• [Task to carry out]: Copy the lines from the one containing "Favorite UX Design Team with the star" through the one containing "Looking at the screenshot, I should point(191,677).", both included, exactly as they appear.

• [Records for this exercise]:

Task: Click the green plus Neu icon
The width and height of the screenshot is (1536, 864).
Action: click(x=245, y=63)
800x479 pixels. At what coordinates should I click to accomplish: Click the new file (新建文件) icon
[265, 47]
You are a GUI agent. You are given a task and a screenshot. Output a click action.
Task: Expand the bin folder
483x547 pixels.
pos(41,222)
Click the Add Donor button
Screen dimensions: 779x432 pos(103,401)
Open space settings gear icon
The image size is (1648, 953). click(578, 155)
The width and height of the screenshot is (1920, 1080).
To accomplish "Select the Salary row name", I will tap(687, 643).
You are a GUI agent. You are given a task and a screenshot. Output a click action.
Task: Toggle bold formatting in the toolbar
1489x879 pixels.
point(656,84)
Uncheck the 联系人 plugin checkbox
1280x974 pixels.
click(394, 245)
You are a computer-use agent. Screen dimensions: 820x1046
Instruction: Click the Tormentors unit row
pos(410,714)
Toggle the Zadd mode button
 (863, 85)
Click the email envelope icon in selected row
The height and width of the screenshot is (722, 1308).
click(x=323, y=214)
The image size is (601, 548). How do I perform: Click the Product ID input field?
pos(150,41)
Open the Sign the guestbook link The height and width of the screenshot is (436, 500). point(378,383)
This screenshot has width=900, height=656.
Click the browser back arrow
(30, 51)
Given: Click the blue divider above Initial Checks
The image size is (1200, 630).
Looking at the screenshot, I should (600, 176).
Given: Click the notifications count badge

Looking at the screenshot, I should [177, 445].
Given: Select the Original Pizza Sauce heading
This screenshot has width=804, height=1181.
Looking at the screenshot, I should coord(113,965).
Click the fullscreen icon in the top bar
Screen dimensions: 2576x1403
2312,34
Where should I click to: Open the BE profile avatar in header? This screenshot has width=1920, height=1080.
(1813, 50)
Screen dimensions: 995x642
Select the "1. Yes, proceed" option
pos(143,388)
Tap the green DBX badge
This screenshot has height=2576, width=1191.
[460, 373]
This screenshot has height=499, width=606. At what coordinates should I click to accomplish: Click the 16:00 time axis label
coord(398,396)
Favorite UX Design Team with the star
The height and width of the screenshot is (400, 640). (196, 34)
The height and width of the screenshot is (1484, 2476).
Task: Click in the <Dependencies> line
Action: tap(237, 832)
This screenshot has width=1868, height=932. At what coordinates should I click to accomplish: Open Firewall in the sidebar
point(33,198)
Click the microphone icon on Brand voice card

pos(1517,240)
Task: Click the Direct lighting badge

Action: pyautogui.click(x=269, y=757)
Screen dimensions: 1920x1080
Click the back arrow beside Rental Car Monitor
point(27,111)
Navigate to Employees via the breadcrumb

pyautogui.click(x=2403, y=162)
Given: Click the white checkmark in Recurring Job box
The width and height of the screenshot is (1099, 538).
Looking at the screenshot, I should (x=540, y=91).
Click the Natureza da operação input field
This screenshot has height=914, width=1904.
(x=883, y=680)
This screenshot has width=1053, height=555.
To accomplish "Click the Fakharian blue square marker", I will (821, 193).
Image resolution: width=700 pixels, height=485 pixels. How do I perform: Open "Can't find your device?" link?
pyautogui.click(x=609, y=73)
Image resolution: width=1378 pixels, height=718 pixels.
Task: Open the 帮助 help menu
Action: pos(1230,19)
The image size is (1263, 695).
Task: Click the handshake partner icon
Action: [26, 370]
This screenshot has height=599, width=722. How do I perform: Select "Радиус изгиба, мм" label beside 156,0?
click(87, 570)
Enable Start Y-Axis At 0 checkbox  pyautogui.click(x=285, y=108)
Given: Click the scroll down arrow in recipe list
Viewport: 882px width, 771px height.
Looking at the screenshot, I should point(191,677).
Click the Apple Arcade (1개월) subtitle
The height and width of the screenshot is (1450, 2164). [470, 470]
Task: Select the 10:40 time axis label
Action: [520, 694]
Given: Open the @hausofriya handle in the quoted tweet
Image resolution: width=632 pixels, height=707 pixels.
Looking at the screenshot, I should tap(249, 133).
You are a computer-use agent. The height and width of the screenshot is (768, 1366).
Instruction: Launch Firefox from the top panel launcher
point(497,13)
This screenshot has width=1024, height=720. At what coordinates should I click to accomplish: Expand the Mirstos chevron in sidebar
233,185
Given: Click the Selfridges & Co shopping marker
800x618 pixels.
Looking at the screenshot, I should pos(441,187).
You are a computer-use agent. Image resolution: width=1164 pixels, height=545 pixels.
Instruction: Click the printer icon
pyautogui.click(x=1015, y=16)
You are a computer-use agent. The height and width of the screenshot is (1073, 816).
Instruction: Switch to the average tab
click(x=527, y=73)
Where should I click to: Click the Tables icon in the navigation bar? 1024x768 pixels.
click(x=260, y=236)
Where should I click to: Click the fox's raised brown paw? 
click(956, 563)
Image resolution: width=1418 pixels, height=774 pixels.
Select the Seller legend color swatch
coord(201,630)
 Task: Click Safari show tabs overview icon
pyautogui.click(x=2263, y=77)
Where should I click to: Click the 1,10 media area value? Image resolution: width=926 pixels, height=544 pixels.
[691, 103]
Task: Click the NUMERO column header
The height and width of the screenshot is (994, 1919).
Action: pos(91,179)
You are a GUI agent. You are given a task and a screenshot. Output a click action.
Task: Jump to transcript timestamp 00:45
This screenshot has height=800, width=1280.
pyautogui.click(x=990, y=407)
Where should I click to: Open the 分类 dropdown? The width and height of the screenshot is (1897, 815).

• [Output of the task]:
Favorite UX Design Team with the star
The height and width of the screenshot is (400, 640). (196, 34)
The height and width of the screenshot is (1484, 2476).
Task: Click in the <Dependencies> line
Action: tap(237, 832)
This screenshot has width=1868, height=932. At what coordinates should I click to accomplish: Open Firewall in the sidebar
point(33,198)
Click the microphone icon on Brand voice card

pos(1517,240)
Task: Click the Direct lighting badge

Action: pyautogui.click(x=269, y=757)
Screen dimensions: 1920x1080
Click the back arrow beside Rental Car Monitor
point(27,111)
Navigate to Employees via the breadcrumb

pyautogui.click(x=2403, y=162)
Given: Click the white checkmark in Recurring Job box
The width and height of the screenshot is (1099, 538).
Looking at the screenshot, I should (x=540, y=91).
Click the Natureza da operação input field
This screenshot has height=914, width=1904.
(x=883, y=680)
This screenshot has width=1053, height=555.
To accomplish "Click the Fakharian blue square marker", I will (821, 193).
Image resolution: width=700 pixels, height=485 pixels. How do I perform: Open "Can't find your device?" link?
pyautogui.click(x=609, y=73)
Image resolution: width=1378 pixels, height=718 pixels.
Task: Open the 帮助 help menu
Action: pos(1230,19)
The image size is (1263, 695).
Task: Click the handshake partner icon
Action: [26, 370]
This screenshot has height=599, width=722. How do I perform: Select "Радиус изгиба, мм" label beside 156,0?
click(87, 570)
Enable Start Y-Axis At 0 checkbox  pyautogui.click(x=285, y=108)
Given: Click the scroll down arrow in recipe list
Viewport: 882px width, 771px height.
Looking at the screenshot, I should point(191,677).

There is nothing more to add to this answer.